Embora o Destacamento Feminino existisse já há algum tempo, a sociedade ainda não tinha aceitado a ideia de que as mulheres também podiam, muito bem, participar na vida militar. Amélia conta que vezes sem conta apareciam pessoas que lhe perguntavam o porquê de ela não ter escolhido uma outra actividade, tal como a medicina ou a docência.

A nossa entrevistada confessa que em algum momento chegou a sentir- -se mal e arrependida, mas no íntimo sabia que estava a ser mais uma vítima do preconceito.

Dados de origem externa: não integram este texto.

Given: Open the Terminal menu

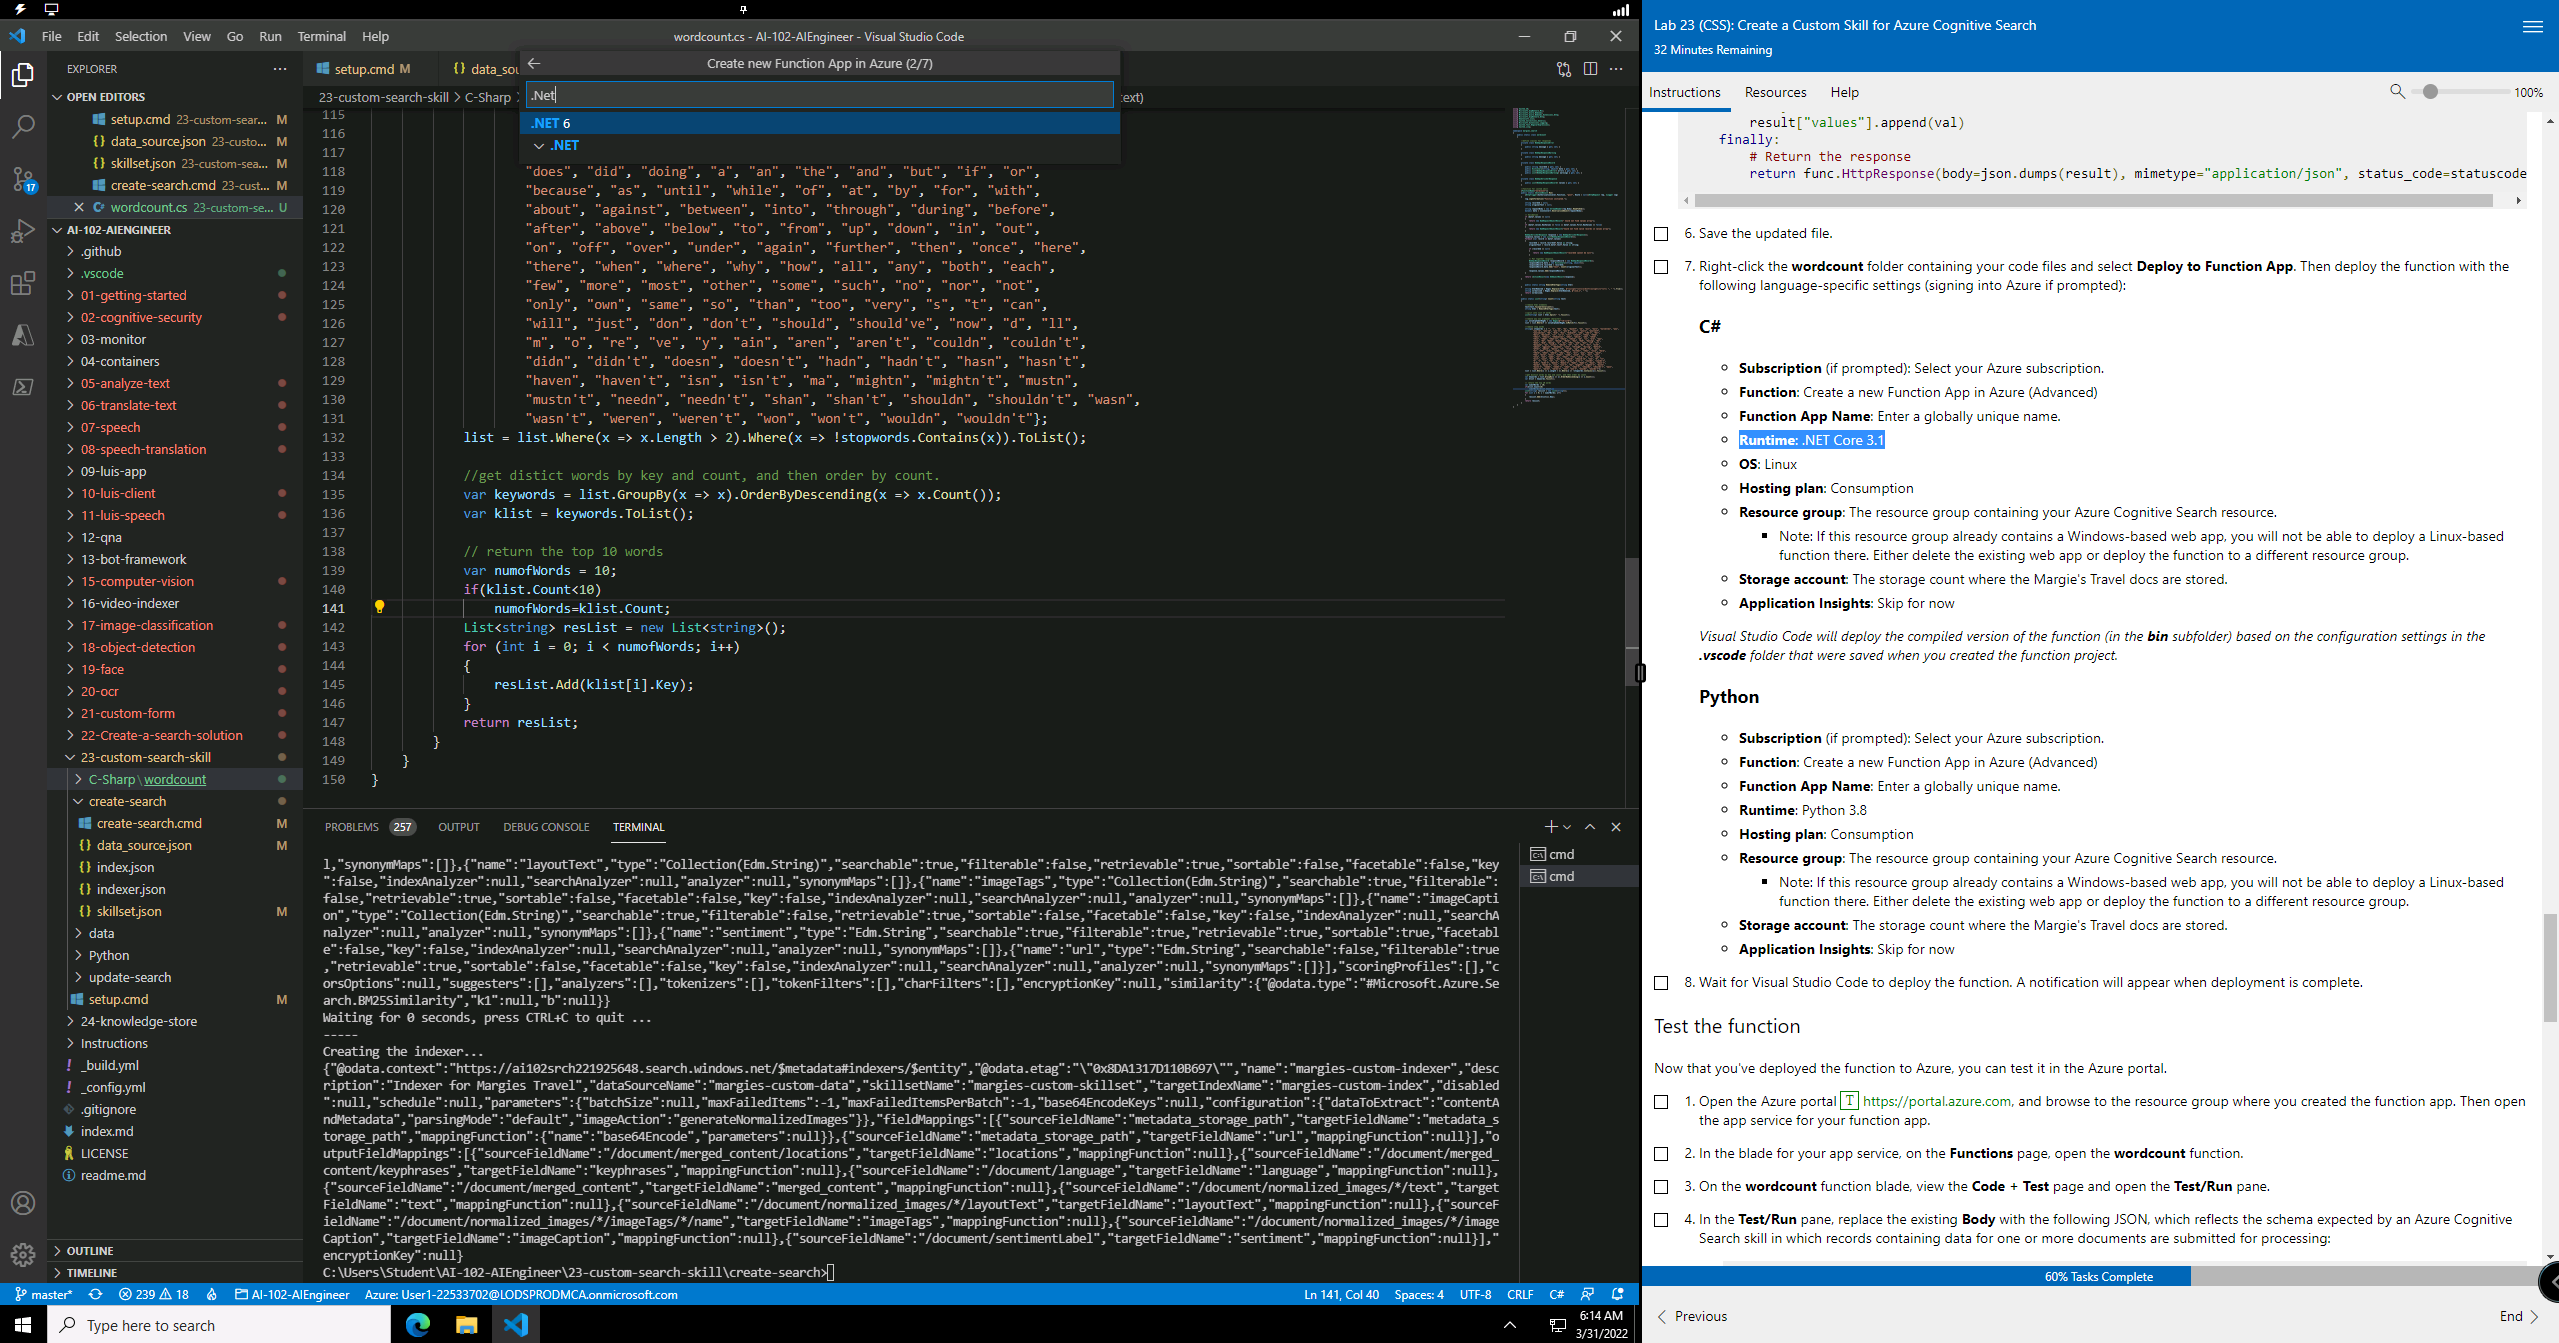Looking at the screenshot, I should point(321,36).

Mais ainda, a sua segurança era transmitida por pessoas que já vinham desenvolvendo uma visão mais ampla e moderna sobre o papel da mulher na defesa da pátria. “Para além daqueles que me humilhavam havia quem me elogiava e me encorajava a continuar a servir o meu país”.

De instrutora a copeira

Até 1978, Amélia trabalhava no Centro de Treino de Boane, província de Maputo, onde era instrutora e chefe da companhia, mas foi despedida porque discutiu com a sua superior hierárquica. Passou a trabalhar no Hospital Militar de Maputo como copeira.

“A minha comandante estava apaixonada pelo meu noivo, com o qual viria a casar-me, e inventou uma mentira contra mim. Acusou-me de estar ao serviço do regime do Apartheid e que a qualquer altura eu facilitaria a entrada daquele grupo no país”.

Aquilo chegou aos ouvidos do então ministro da Defesa, Joaquim Alberto Chipande, o qual ordem a transferência de Amélia para o Hospital Militar. Na altura, as ordens e as decisões eram incontestáveis. Foi desta forma que ela deixou de lidar com as armas.

Uma lágrima no canto do olho

Aos 52 anos de idade, Amélia tem seis filhos. Por ter servido a pátria ainda muito nova, a sua reforma chegou mais cedo. Hoje ela aufere mensalmente um valor acima do salário mínimo, com o qual sustenta os filhos, pelo menos os que ainda vivem com ela.

Amélia é da opinião de que o Estado devia reconhecer o papel que as mulheres do Destacamento Feminino desempenharam na libertação do país, bem como na manutenção da ordem social depois da independência.

“Sinto-me muito mal ao ver as condições em que as minhas colegas do Destacamento Feminino vivem. Nem parece que hipotecaram a sua juventude para lutar por este país. Ninguém as reconhece”, lamenta.

Contudo, para limpar as suas lágrimas, Amélia diz que a integração de mulheres no processo de libertação nacional foi o prenúncio daquilo que hoje mais se procura: a igualdade de direitos e género.

“Nós introduzimos a luta pela igualdade de direitos, derrubámos as barreiras sociais, segundo as quais os homens é que podiam pegar em armas e lutar pelo país, enquanto as mulheres cuidavam das crianças. Nós destruímos algumas barreiras que a sociedade impunha à mulher”.